New Year’s resolutions can be strange. They’re often unrealistic, and the assumption that they won’t last makes it that much easier to give up.
If you want to set a unique, impactful, and ultimately keepable goal: try picking a few outcomes to ignore this year.
I’m not arguing that you stop checking things that matter. Good goals require good measurement. However, so much of what we are trying to do depends on adopting specific patterns of behavior; creating and sustaining new processes in our life rather than watching the scoreboard. And measuring too frequently may make some things worse.
For example, saving for retirement is important, and so setting aside some small amount of your paycheck is an important start. But checking the balance of your 401k more than once or twice a year won’t make a difference, and might even lead you to trade stocks and funds more actively—a practice statistically associated with lower investment returns.

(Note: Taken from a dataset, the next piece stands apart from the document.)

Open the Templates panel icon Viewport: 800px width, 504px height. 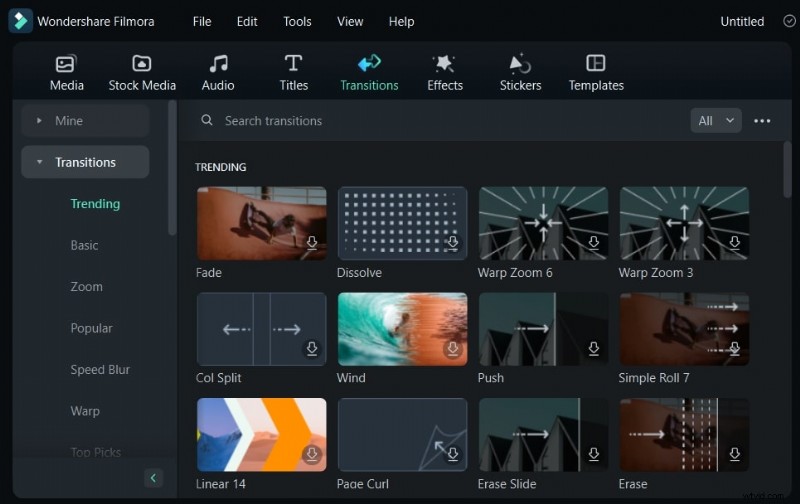click(596, 64)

Checking your weight can help you track goals, and yet daily weight checks show too many fluctuations to be useful. Obsessing about your weight may lead to more shame about your body. And when you don’t feel good about yourself, there is a temptation to soothe your feelings with food or maladaptive eating behaviors. The number on the scale may not be your goal anyways. Health and confidence are much easier to change than your weight.
So by all means, choose new goals. Focus first on developing processes. Determine how often you need to make corrections to progress. Then get to work, adjust only as needed, and be patient. Do more of what matters, and less of what doesn’t help.